Твердый и кроткий тон маркизы, внушительный взгляд, которым она окинула Растиньяка, зародили в нем мысль, что он, пожалуй, торжествует преждевременно.

– Сударыня, я понимаю вас, – сказал он, смеясь. – Значит, я должен вдвойне радоваться тому, что встретил маркиза: он предоставил мне случай оправдаться перед вами, что было бы рискованно, не будь вы воплощенной добротой.

Маркиза удивленно взглянула на барона, но ответила с достоинством:

– Сударь, лучшим извинением для вас было бы молчание. Что же касается меня, то обещаю вам полное забвение. Такое великодушие вы вряд ли заслужили.

– Сударыня, – живо возразил Растиньяк, – прощение излишне там, где нет оскорбления! Письмо, – добавил он, понизив голос, – полученное вами и показавшееся вам столь неприличным, предназначалось не вам.

Маркиза не могла сдержать улыбки, так ей хотелось быть оскорбленной.

– Зачем лгать! – сказала она снисходительно-насмешливым тоном, но довольно мягко. – Теперь, когда я вас пожурила, я охотно посмеюсь над этой уловкой, не лишенной коварства. Я знаю, есть простушки, которые легко попались бы на эту удочку. «Боже мой! Как он влюблен!» – решили бы они. – Маркиза принужденно засмеялась и добавила снисходительно: – Если вы хотите, чтобы мы остались друзьями, не будем говорить об «ошибках», меня так легко не проведешь.

– Но даю вам слово, сударыня, вы заблуждаетесь гораздо сильнее, чем думаете, – живо возразил Эжен.

– О чем вы там толкуете? – спросил господин де Листомэр, который прислушивался к разговору, но никак не мог проникнуть в его туманную сущность.

– Да вам это неинтересно, – ответила маркиза.

Господин де Листомэр спокойно продолжал читать, потом сказал:

– Ах! Госпожа де Морсоф скончалась. Ваш бедный брат, по всей вероятности, находится в Клошгурде.

– Вы понимаете ли, сударь, что сказали мне дерзость? – спросила маркиза, обращаясь к Эжену.
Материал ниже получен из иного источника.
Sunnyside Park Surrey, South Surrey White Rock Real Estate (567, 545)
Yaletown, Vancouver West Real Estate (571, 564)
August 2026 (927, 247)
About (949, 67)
– Если бы я не знал строгости ваших житейских правил, – наивно ответил он, – то подумал бы, что вы или хотите приписать мне мысли, которые я решительно отрицаю, или задумали вырвать у меня мою тайну. А может быть, вы желаете посмеяться надо мной?

Маркиза улыбнулась. Эта улыбка вывела Эжена из себя.

– Я был бы счастлив, сударыня, если бы вы и в дальнейшем продолжали верить в это «оскорбление», хоть я в нем и неповинен. Надеюсь, что случай не даст вам возможности встретить в свете ту, которой было адресовано это письмо.

– Как! Неужели это все еще госпожа де Нусинген? – воскликнула маркиза де Листомэр, движимая таким любопытством узнать тайну, что оно заглушило в ней желание отомстить молодому человеку за его колкость.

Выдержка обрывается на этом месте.